The administration quickly replaced them with a 10% flat tariff using a different temporary legal mechanism, again exempting USMCA-qualifying goods. Those tariffs expire on July 24. On top of that, a 50% tariff on foreign steel and aluminum hit Mexico and Canada hard, justified on national-security grounds.

Tom Halverson, CEO of CoBank, pointed to one bright spot: US farm exports to Mexico and Canada have grown about 600% since Nafta began. "The long-term future for US agriculture can be defined as exports, exports and more exports," he said. The US Chamber of Commerce estimates the USMCA supports 13 million American jobs and saves the average US family $700 a year.
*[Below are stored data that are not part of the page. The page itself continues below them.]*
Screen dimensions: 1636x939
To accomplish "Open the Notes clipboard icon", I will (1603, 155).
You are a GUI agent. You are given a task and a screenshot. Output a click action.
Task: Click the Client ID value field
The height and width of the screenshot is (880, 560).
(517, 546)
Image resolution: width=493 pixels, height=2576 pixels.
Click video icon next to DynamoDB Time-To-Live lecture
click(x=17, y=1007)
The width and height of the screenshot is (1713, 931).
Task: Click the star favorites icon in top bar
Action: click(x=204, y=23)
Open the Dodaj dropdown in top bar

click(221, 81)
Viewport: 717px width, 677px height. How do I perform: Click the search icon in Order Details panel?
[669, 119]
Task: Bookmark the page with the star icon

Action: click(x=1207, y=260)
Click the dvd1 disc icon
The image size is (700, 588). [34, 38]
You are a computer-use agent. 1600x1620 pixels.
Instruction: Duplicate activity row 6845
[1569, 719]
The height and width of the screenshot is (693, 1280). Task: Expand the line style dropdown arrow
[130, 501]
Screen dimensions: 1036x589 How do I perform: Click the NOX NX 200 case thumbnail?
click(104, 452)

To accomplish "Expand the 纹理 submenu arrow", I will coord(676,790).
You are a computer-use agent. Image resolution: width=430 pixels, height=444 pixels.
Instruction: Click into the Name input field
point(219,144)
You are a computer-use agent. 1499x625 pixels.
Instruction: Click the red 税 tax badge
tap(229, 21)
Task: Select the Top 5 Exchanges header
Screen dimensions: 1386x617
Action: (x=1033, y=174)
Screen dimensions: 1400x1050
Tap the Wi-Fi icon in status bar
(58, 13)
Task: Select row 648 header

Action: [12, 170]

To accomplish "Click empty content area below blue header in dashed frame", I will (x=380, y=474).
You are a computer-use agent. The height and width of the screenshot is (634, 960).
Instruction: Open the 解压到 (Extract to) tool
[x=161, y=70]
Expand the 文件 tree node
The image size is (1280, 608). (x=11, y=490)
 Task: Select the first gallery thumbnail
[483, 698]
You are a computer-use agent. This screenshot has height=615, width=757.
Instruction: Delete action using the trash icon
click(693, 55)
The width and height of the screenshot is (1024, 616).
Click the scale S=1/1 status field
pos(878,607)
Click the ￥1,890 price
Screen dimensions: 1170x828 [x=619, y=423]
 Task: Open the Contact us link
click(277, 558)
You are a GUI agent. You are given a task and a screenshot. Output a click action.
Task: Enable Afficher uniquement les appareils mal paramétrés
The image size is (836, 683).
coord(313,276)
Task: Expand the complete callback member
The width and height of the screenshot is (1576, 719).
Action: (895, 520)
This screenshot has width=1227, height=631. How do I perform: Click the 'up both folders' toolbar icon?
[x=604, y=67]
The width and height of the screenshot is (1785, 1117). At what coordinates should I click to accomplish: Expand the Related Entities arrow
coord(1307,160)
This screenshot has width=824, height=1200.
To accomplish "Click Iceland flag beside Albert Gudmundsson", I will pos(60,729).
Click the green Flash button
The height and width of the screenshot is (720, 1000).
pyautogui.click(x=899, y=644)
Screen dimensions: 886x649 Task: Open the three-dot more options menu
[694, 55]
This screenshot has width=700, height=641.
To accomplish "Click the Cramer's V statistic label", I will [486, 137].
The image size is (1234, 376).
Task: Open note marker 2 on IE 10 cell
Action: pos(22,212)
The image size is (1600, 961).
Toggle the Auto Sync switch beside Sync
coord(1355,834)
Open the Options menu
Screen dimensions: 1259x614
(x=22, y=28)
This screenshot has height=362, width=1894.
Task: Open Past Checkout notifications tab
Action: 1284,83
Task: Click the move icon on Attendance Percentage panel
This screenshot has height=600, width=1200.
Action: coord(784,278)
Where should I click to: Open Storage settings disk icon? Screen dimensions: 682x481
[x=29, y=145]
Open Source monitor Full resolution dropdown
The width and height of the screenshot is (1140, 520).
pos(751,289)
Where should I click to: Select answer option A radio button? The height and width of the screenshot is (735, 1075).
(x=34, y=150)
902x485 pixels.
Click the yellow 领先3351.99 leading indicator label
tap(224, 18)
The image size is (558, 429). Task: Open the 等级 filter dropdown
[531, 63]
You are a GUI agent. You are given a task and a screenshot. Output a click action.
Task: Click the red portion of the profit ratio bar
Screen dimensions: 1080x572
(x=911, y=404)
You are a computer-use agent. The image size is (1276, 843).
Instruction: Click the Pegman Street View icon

But the relationship with Canada is strained. Prime Minister Mark Carney has suggested a "fortress North America" plan to boost US access to Canadian oil and minerals. "Let's be absolutely clear, Canada Strong will help make America great again," he said during a speech to the New York Economic Club.

The US is holding separate talks with Mexico and Canada. The US-Mexico talks are more advanced. Mexico wants to keep tariff-free access and investment certainty. The US wants rules that increase American content in trade.

What to Watch

The three countries will start annual reviews with the clock ticking on a 10-year deal. The US has already signaled it wants deeper changes, while Mexico and Canada are trying to hold on to what they have. The separate talks could produce a new framework - or more friction.